Harriet Beecher Stowe
The Stowes and the Beecher family were part of the burgeoning movement to abolish slavery. In the decades leading up to the Civil War, the issue of slavery increasingly divided the South, where slavery was legal, and the North, where it wasn't. Opponents of slavery argued against it for many different reasons. From a moral perspective, abolitionists said, it was fundamentally wrong to enslave another human being. Others took a more pragmatic approach, pointing out that the issue threatened the harmony of the young United States. They were certainly right.
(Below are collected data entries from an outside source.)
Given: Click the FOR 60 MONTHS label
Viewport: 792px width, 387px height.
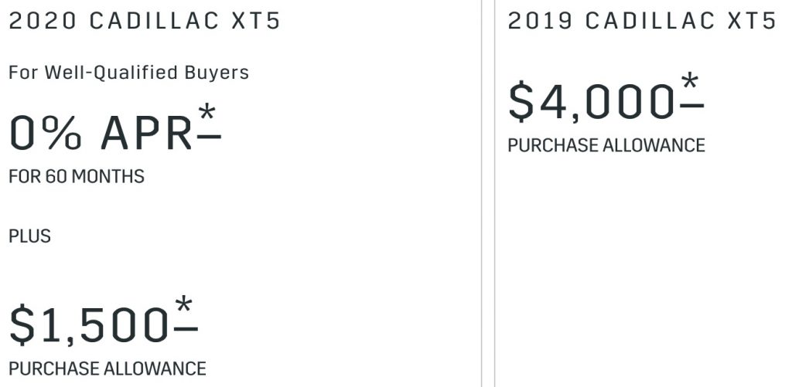Looking at the screenshot, I should [x=77, y=177].
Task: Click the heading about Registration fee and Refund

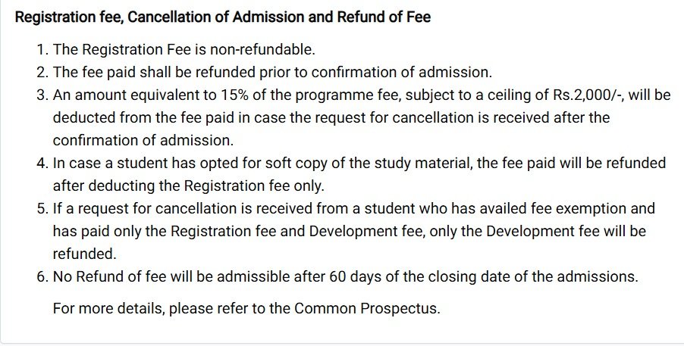Action: (x=222, y=17)
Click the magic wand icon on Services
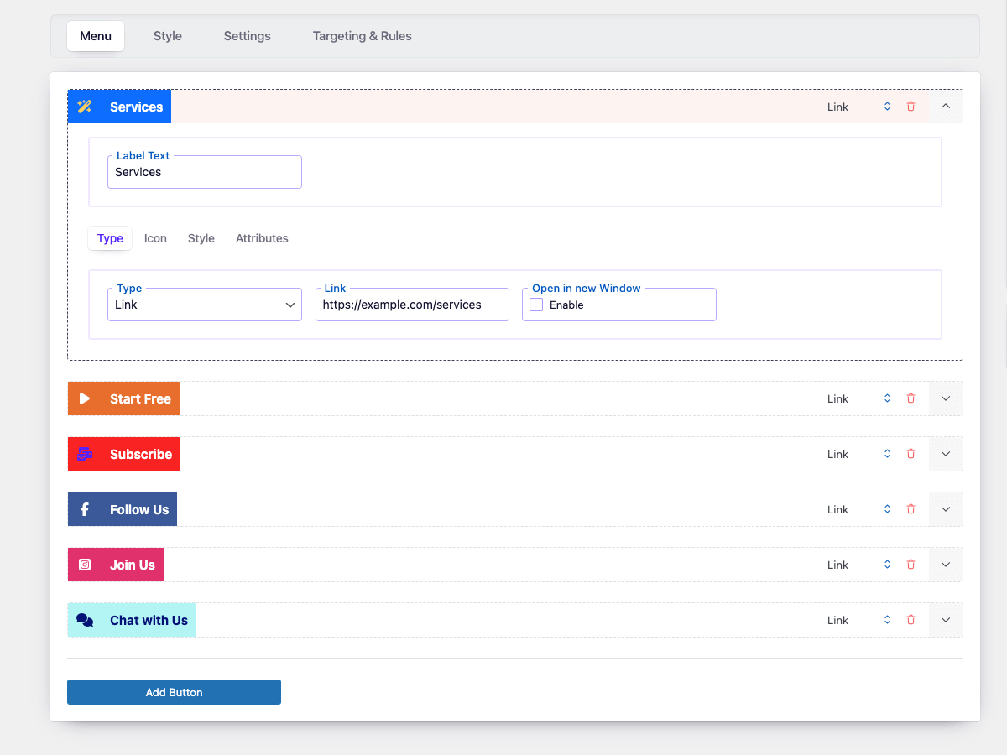The image size is (1007, 755). coord(85,107)
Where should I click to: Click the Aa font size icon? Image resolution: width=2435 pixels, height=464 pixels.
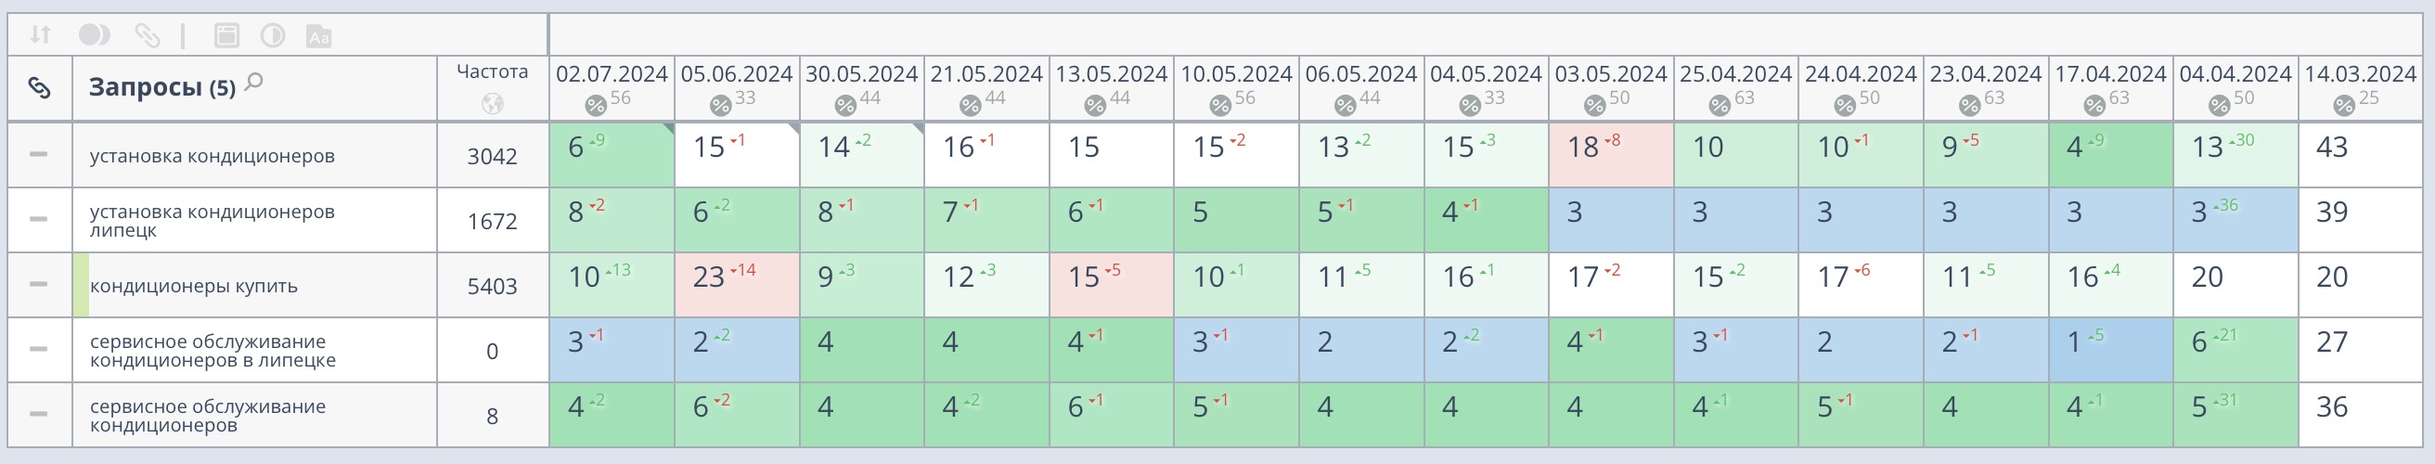pyautogui.click(x=319, y=37)

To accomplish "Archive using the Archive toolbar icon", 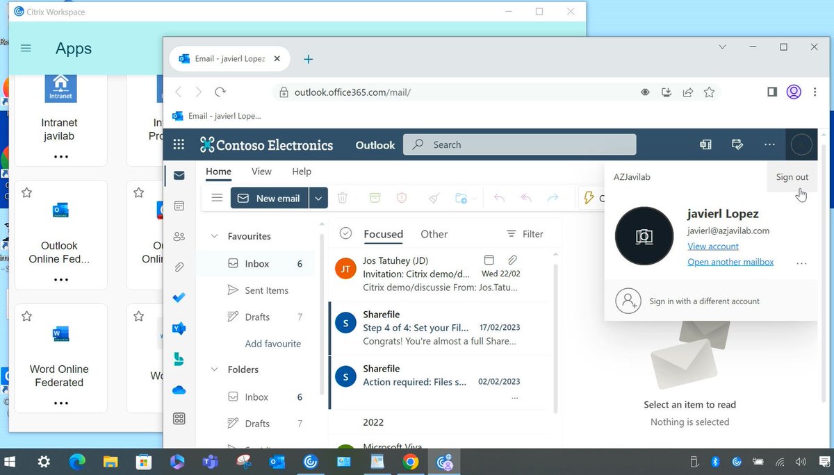I will coord(375,198).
Calvin and Harriet Beecher Stowe were definitely opposed to slavery. When they learned that one of their servants in Ohio was a runaway slave, they helped her connect with people in the Underground Railroad. But although Harriet Beecher Stowe personally abhorred slavery, for a long time she did not speak out publicly against it, preferring to listen to others' arguments. In 1850, Calvin Stowe was appointed a professor at Bowdoin College, and the family moved to Brunswick, Maine. Around that time, Harriet received an impassioned letter from her sister Isabella that made her rethink her silence. "Hattie," she wrote, "if I could use a pen as you can, I would write something that would make this whole nation feel what an accursed thing slavery is."6
A personal tragedy had also changed Stowe's perspective. In 1849, her eighteen-month-old son, Charley, contracted cholera. At the time there was no effective treatment for the infectious bacterial disease. Stowe was forced to watch in agony as her baby son sickened and died. The loss of her son and the memory of her helplessness deepened her sympathy for women whose children were sold away into slavery, never to be seen again. Any law that allowed such an inhumane act, she believed, was inherently wrong.